■ Document extract:
____________________

Clown World

Brian Johnson

has been activated. It’s Monday. I just got back from the wilds of Northern New England. We had the usual July 4 celebrations, but this year the fireworks and noise wasn’t as bad as it usually was. I don’t want to be a grinch about it, but I’m not a fan of fireworks even if it is America’s 250th birthday. Cheaper gas prices would be better. I just read in the news that Bryan Johnson, the world’s most famous biohacker, recently announced that he has been diagnosed with autoimmune gastritis. This is the same cat who wants to live forever and gets blood transfusions from his teenage son.

nope

I watched the documentary “Don’t Die: The Man Who Wants to Live Forever”, about this guy last year, and he seemed a little strange. Monitoring his and his son’s night time erections was one of the weird things he was doing, as well as shoving handfuls for vitamins and supplements into his face every day, fat injections, MRI’s, colonoscopies etc etc. Now he says he has an incurable stomach disease. Not to be beaten by this diagnoses he posted on X, “I intend to live more than any human who has yet lived and invite you to join.”  Ok chief, just so long as measuring and sharing the results of night time erections isn’t a mandatory part of the protocol.

____________________

■ Extracted data:
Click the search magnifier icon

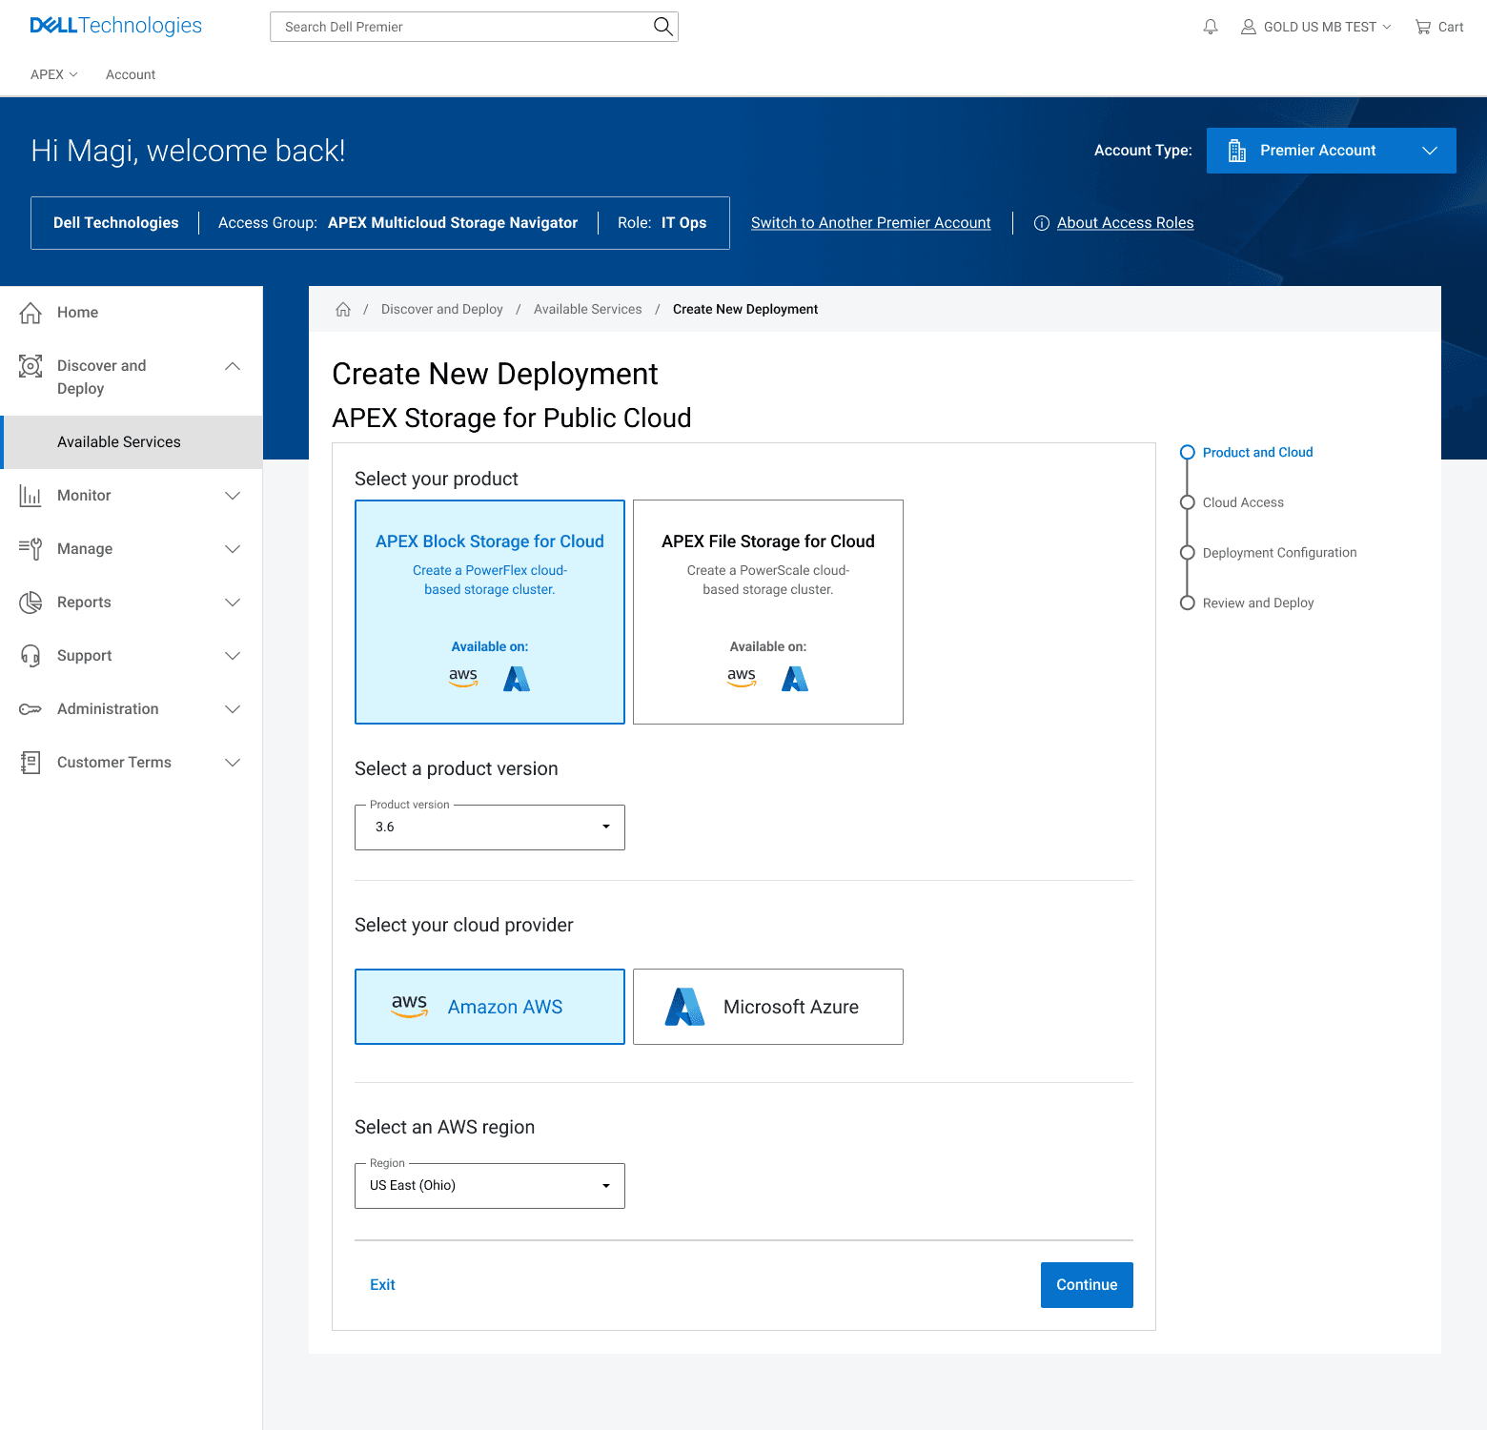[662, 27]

____________________

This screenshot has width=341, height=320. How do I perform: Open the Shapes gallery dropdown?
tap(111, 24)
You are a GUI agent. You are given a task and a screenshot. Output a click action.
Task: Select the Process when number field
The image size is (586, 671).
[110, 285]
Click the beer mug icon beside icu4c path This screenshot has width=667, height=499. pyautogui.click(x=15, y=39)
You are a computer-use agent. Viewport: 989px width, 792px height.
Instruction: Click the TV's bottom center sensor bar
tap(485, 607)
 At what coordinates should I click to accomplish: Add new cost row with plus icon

____________________

Retype the passage of the blog post about Bryan Johnson between "I watched the" and "of the protocol.", inclusive.

I watched the documentary “Don’t Die: The Man Who Wants to Live Forever”, about this guy last year, and he seemed a little strange. Monitoring his and his son’s night time erections was one of the weird things he was doing, as well as shoving handfuls for vitamins and supplements into his face every day, fat injections, MRI’s, colonoscopies etc etc. Now he says he has an incurable stomach disease. Not to be beaten by this diagnoses he posted on X, “I intend to live more than any human who has yet lived and invite you to join.”  Ok chief, just so long as measuring and sharing the results of night time erections isn’t a mandatory part of the protocol.